• INSTRUCTIONS FOR THE TASK: For every line that contains the string "Open", pull that line out of the material below.

• EXERCISE INPUT:
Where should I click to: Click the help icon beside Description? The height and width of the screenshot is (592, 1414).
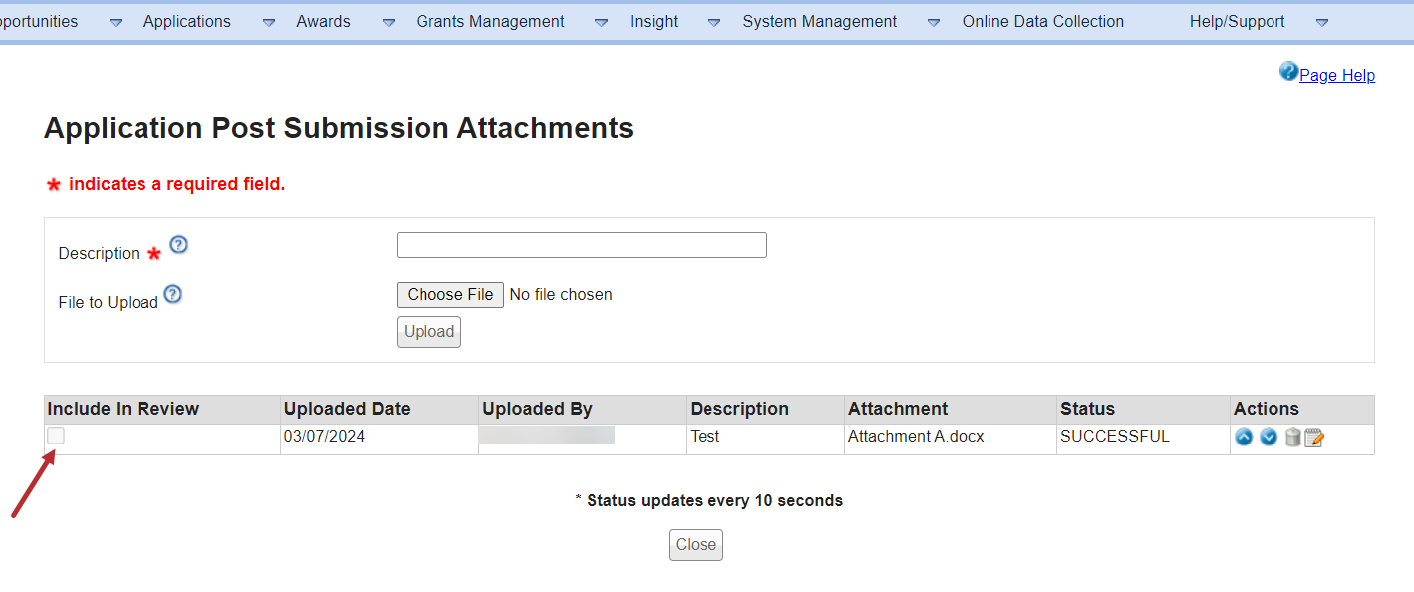[x=178, y=245]
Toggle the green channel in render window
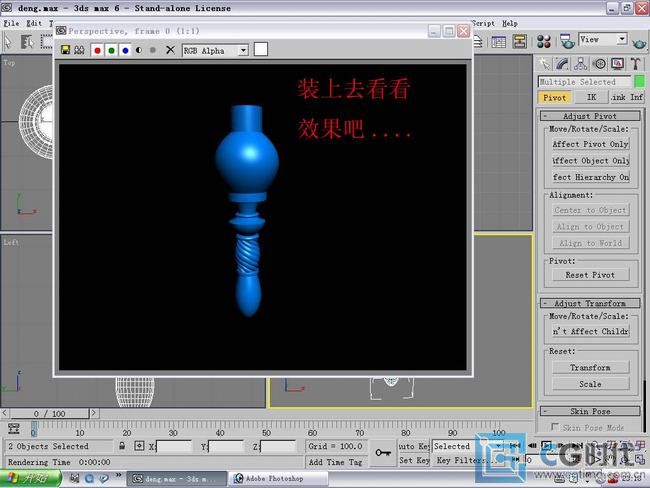The image size is (650, 488). pyautogui.click(x=111, y=50)
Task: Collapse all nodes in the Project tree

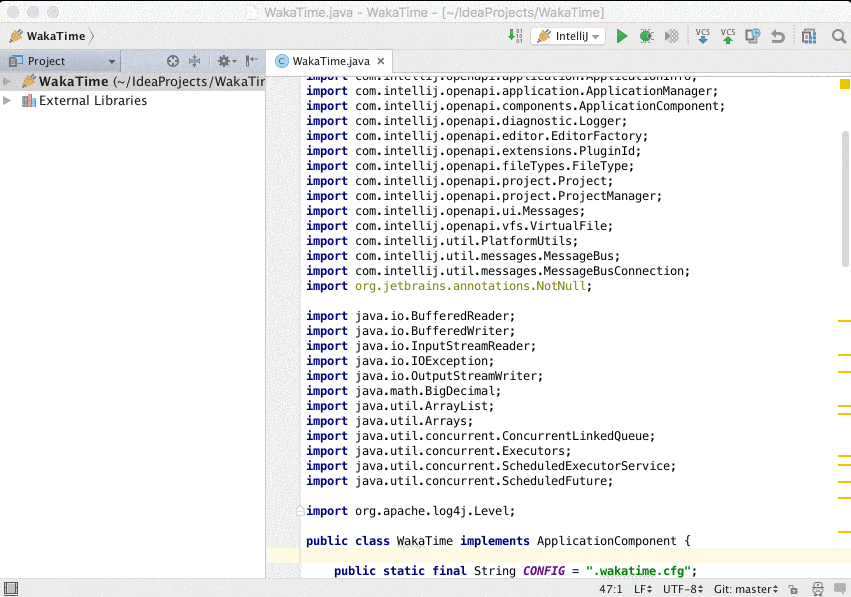Action: pos(195,61)
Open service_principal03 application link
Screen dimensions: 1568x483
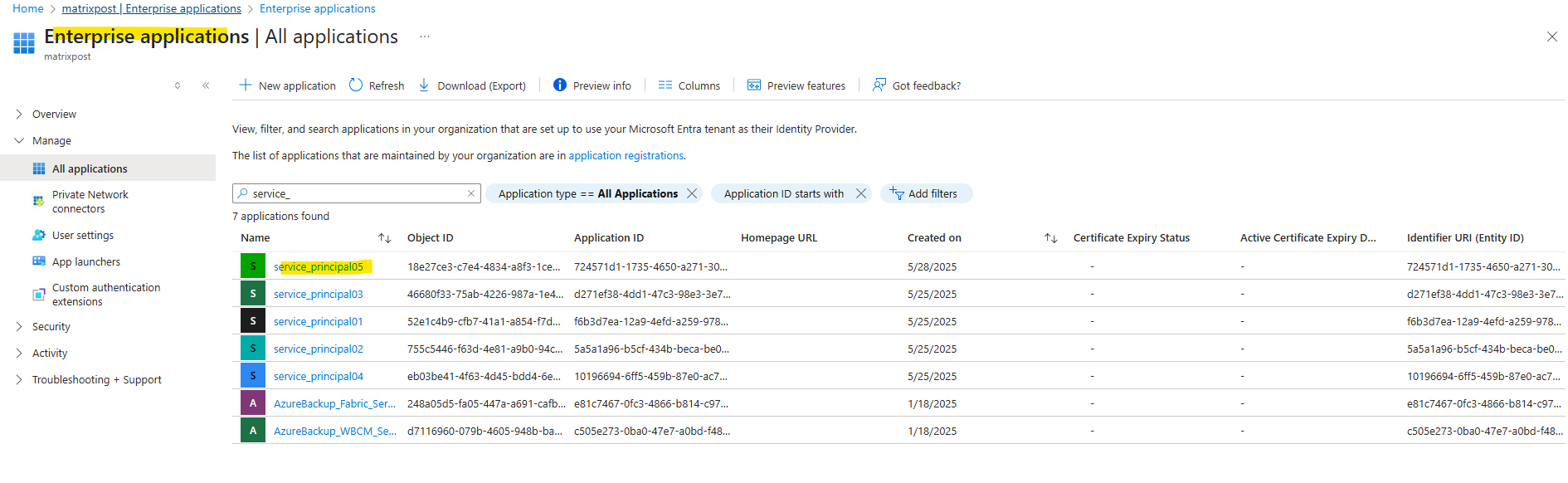pyautogui.click(x=319, y=295)
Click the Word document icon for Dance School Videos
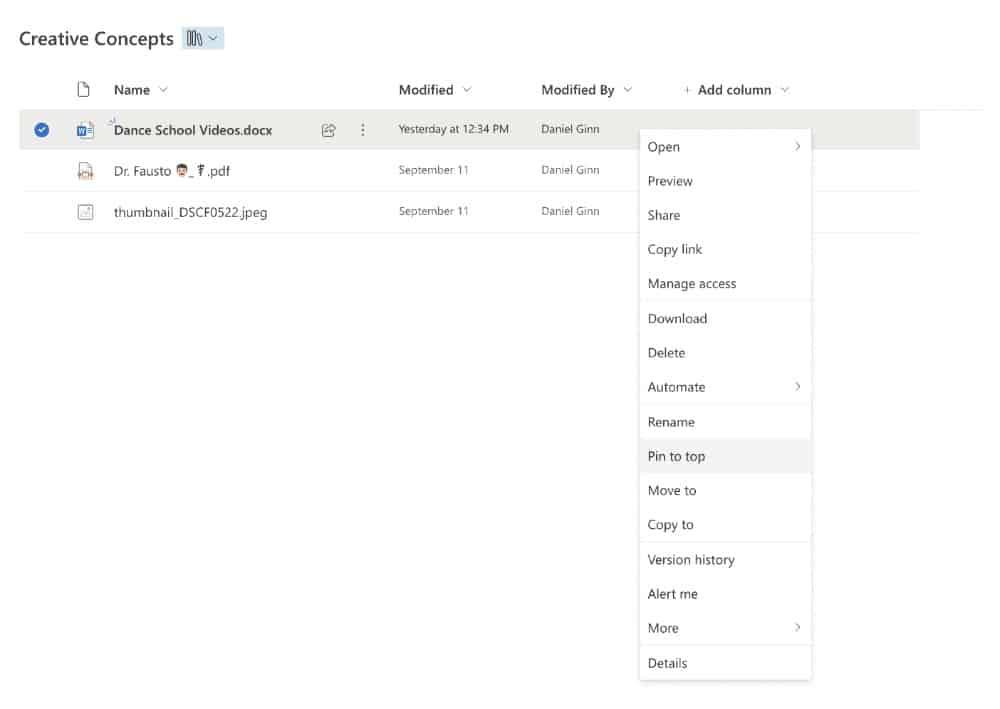Viewport: 1000px width, 709px height. pos(85,130)
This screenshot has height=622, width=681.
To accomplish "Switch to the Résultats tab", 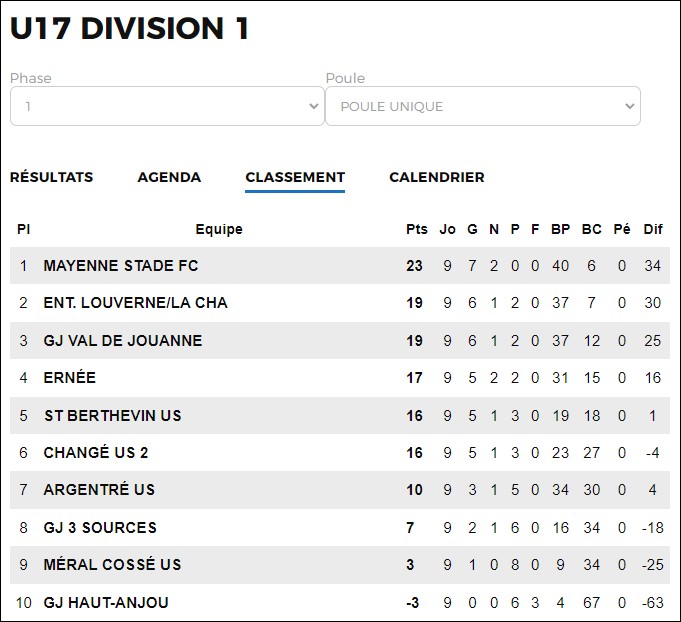I will [x=52, y=177].
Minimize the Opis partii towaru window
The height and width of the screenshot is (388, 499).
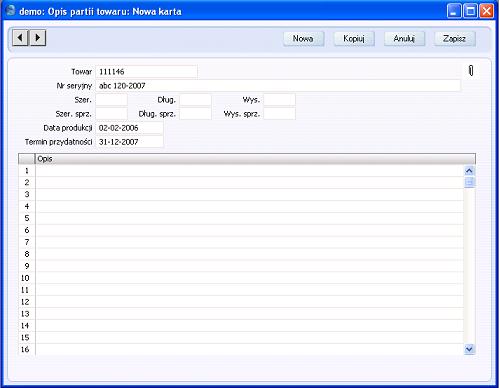coord(454,11)
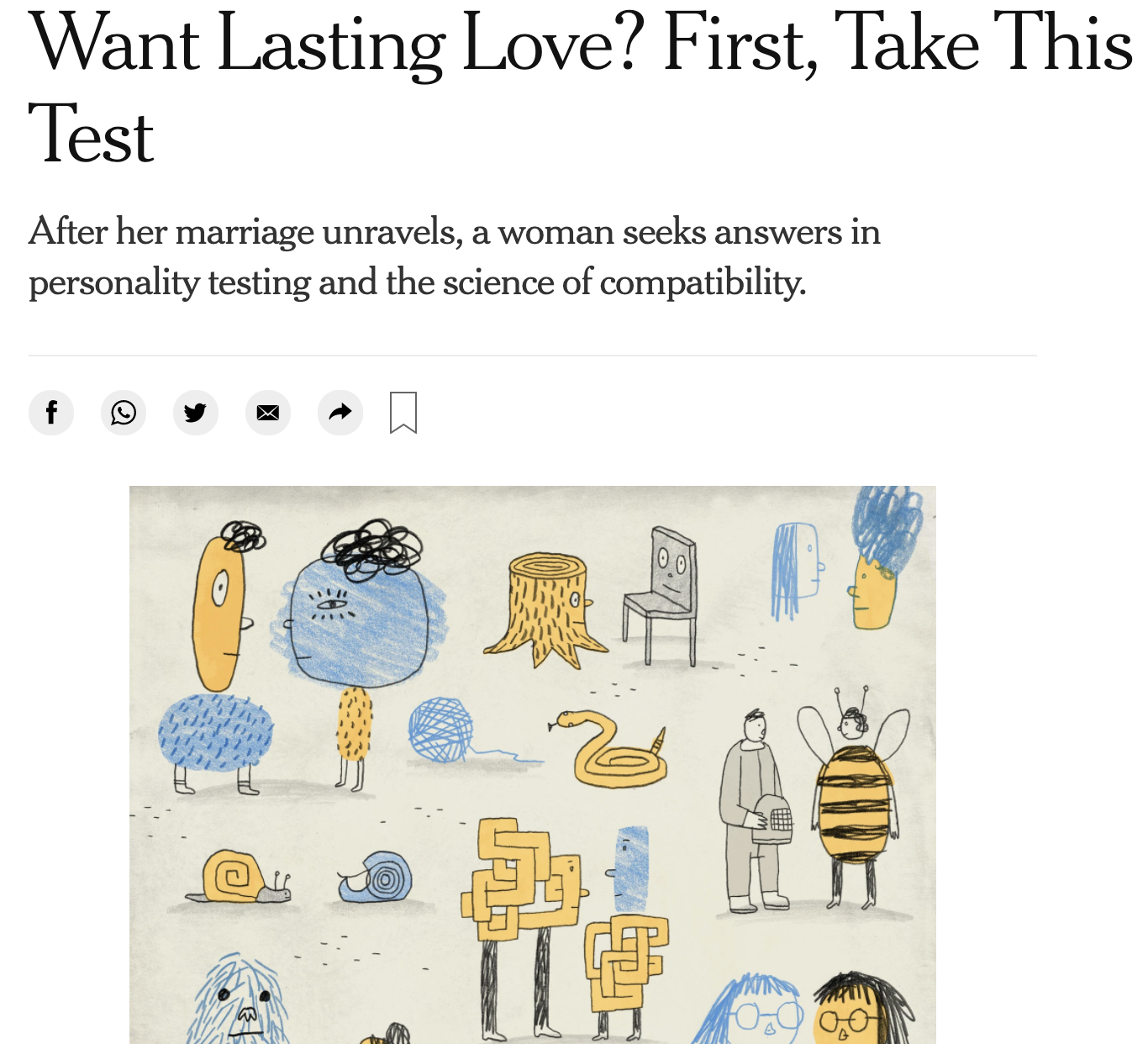Share the article via WhatsApp
Viewport: 1148px width, 1044px height.
point(124,413)
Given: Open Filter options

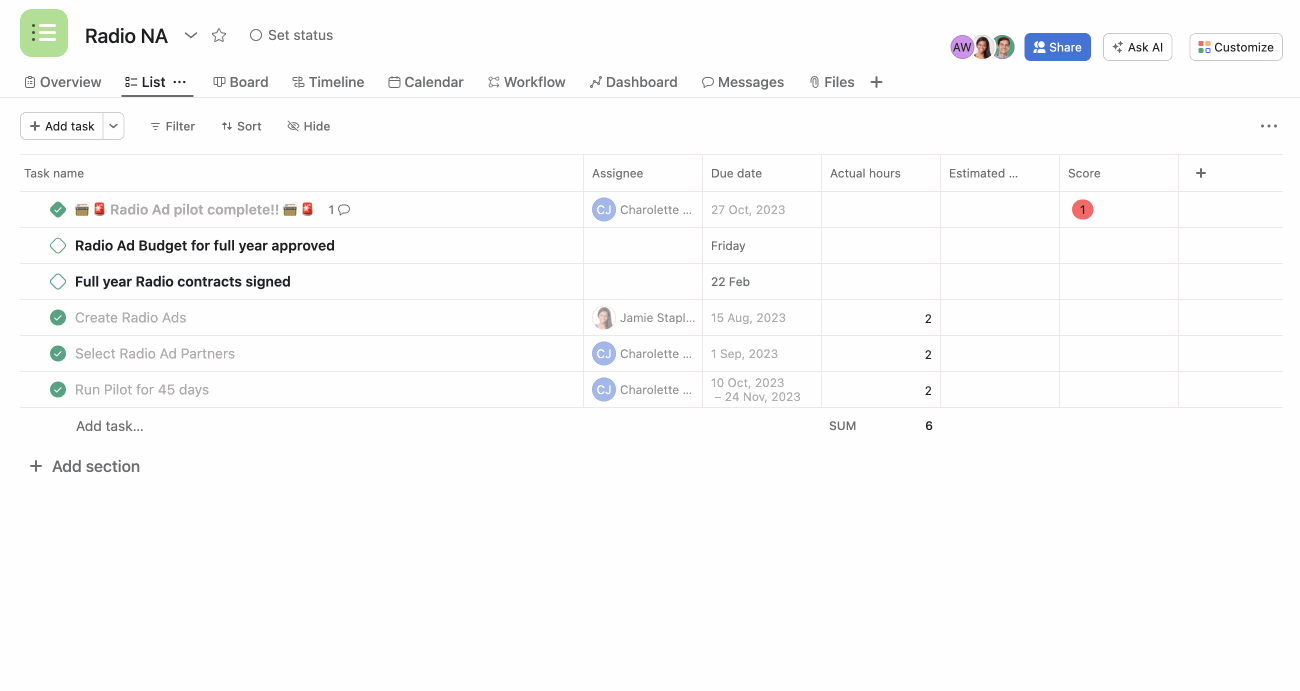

• SOLUTION FOR THIS PROBLEM:
Open service_principal03 application link
Given: Open Filter options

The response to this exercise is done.